Language Independent Tags In The Giella Infra

There are a number of classes of tags where the classes are language independent, but the actual tags are language specific. Some examples of such classes of tags are:

Error tags
tags describing parts of the language outside the established norm
Dialect tags
tags describing variation (in the written language) based on dialect
Derivation tags
tags describing derivational morphology

All such classes of tags are described below. New classes will probably be added in the future, but we'll try to keep the document updated. See also the documentation for each language.

Each class is recognised by having a tag prefix, a short string starting with "+" (for suffix tags; prefix tags for prefixing languages end with + as their last character) and ending with "/". Examples of such tag prefixes are: +Err/, +Dial/ etc.
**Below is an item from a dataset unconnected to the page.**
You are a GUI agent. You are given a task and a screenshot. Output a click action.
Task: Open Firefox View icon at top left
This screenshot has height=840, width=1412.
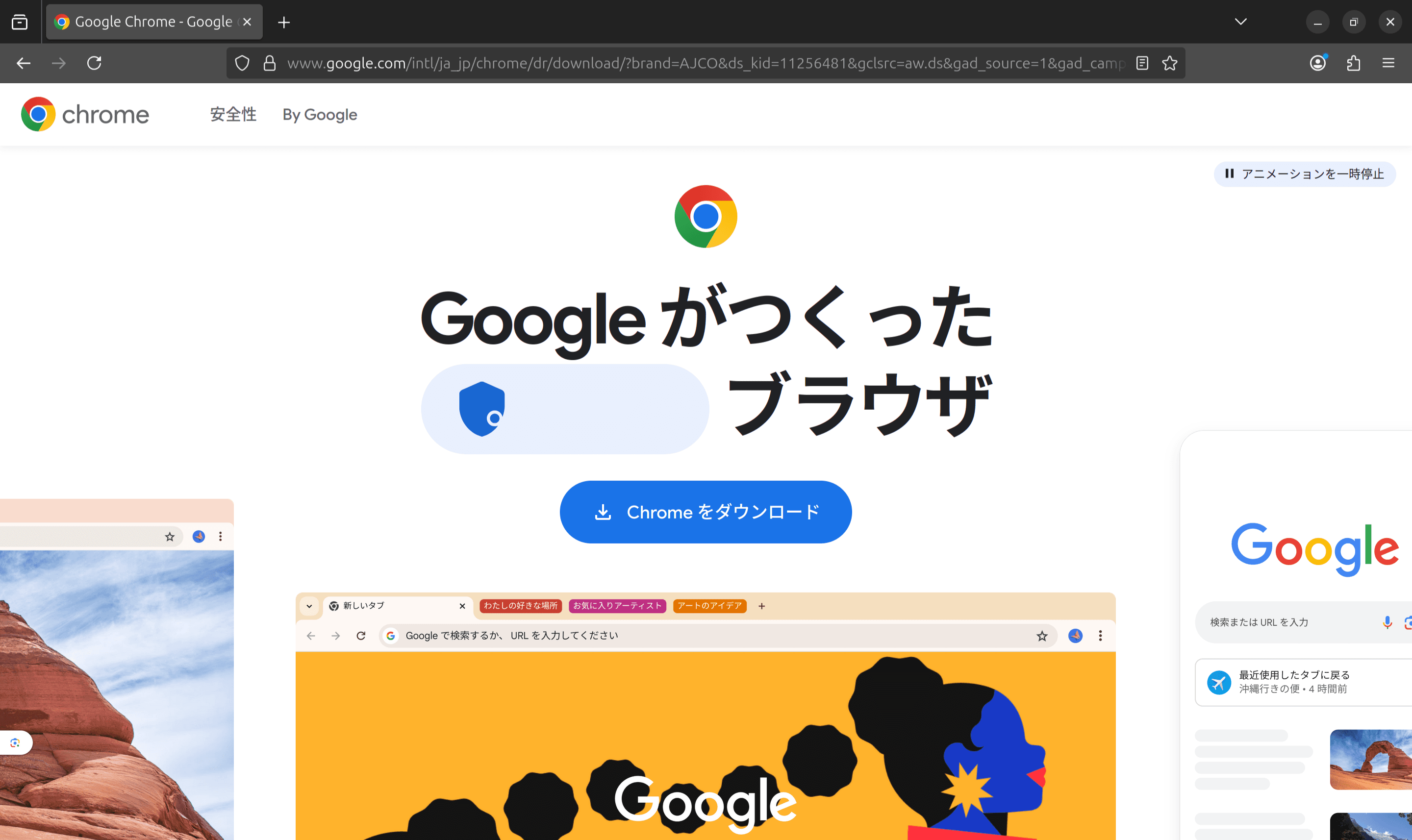(20, 22)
It is assumed — and required — that all tags described here (and all other tags, for that matter) are declared as multichar symbols in the root.lexc file of each language.

Error tags

The error tag class is defined as follows:

Tag prefix
+Err/
Definition
tags describing parts of the language outside the established norm
FST implication
all strings containing one or more such tags are removed from all normative transducres

Dialect tags

The dialect tag class is defined as follows:

Tag prefix
+Dial/
Definition
tags describing (written) variation based on dialect
FST implication
when the DIALECTS variable is set in configure.ac, one filter for each dialect defined there is built automatically. Each filter will remove all strings tagged with a dialect different from the one specific to the filter. Untagged strings will be left as is. The dialect tags are presently only made use of in Oahpa generators.

Other notes:

  • The first character after the / must be one of + or , denoting either inclusion (the entry/form is valid for the specified dialect) or exclusion (the entry/form is NOT valid for the specified dialect - but for all others)
  • The string following / and +/– must be one of the strings specified in configure.ac for the variable DIALECTS.

Area tags

The area/country tag class is defined as follows:

Tag prefix
+Area/
Definition
tags describing (written) variation based on country or another geographical unit, as per the ISO 3166 standard.
FST implication
not yet actively used, but will be used to build proofing tools and possibly other normative fst's where strings for other areas than the specified one will be removed. This will e.g. make the Lule Sámi speller for Sweden a better tool, as all strings with Norwegian æ (except for in names) will be removed:smaller and faster, and with less irrelevant suggestions.

Other notes:

  • The tag prefix must be followed by an ISO 3166 string.

Semantic tags

The semantic tag class is defined as follows:

Tag prefix
+Sem/
Definition
tags describing semantic properties of the lexeme
FST implication
all semantic tags are automatically identified, and a couple of filters for manipulating them are built and applied, see further notes below.

Other notes:

  • the raw fst: the semantic tags are moved relative to the POS tag, to ensure consistent tag ordering
  • all fst's except disambiguators and grammar checkers: the semantic tags are removed.
  • disambiguators and grammar checkers: the tags are kept (i.e. they are untouched)

Derivation tags

The derivation tag class is defined as follows:

Tag prefix
+Der/
Definition
tags describing derivational morphology
FST implication
there is no language-independent processing of these tags ATM

Originating language tags

The originating language tag class is defined as follows:

Tag prefix
+OLang/
Definition
tags describing originating language for loan words in cases where such information is required to get proper pronunciation in speech synthesis
FST implication
there is no language-independent processing of these tags ATM, and they are removed from all fst's; for North Sámi there is some language-specific processing to split the lexical fst into separate fst's for each defined +OLang/ language, after which it is possible to apply OLang-specific phonetic rules

Other notes:

So far the only speech synthesis system we have built is for North Sámi. It was furthermore built without using our text processing technology, and the features being made possible with these tags (ie pronouncing «u» as /ʉː/ instead of the default /uː/) has so far not been put to use. But we expect that to change in the future, as the text processing is applied to open-source speech synthesis systems such as Festival and Simple4All.